Many Saint Lucians are expressing feelings of helplessness and deep distress and depression over what they see as the high-handed way in which their national assets are being removed from their control without consent or any regard to their opinions - to the contrary, the message they are receiving is that they are out of line to speak out against these projects. My personal feelings run along the lines of the Saint Lucians I have described - I can't believe we are finding ourselves in this position and feel pretty powerless to make a difference - so at least I can write about it briefly here.

I am currently spending my days studying a Master in World Heritage & Cultural Projects for Development in Italy, learning about sustainable development, cultural and natural tourism, Man and Biosphere programmes for development in hand with environmental protection, while I watch from afar as my home country turns it's back on it's own heritage, environment and natural assets and it's people's sovereignty - the irony is not lost!

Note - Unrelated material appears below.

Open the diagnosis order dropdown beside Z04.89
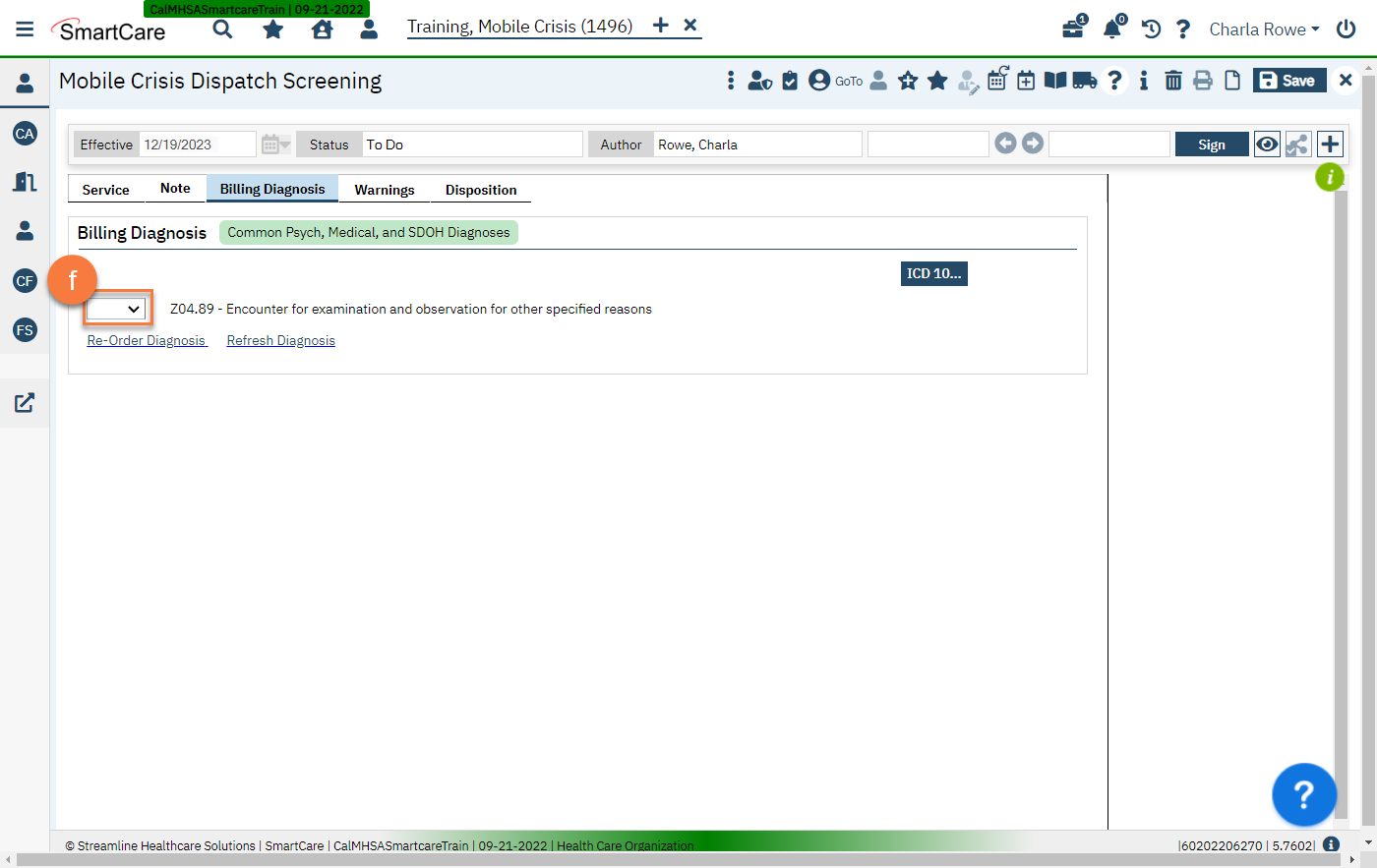The image size is (1377, 868). (117, 308)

Well, if you have suggestions, please help by sharing expertise or thoughts with us - we will need all the help we can get - international focus/press coverage, funds for the Trust (, signatories on the two petitions

As we lay Sir Derek Walcott to rest this weekend - Nobel Laureate for Literature, we do not forget how he fought to save Saint Lucia's natural and historical assets and we hope that the lines of our National anthem remain true:

"Land of beaches, hills and valleys,Fairest isle of all the earth."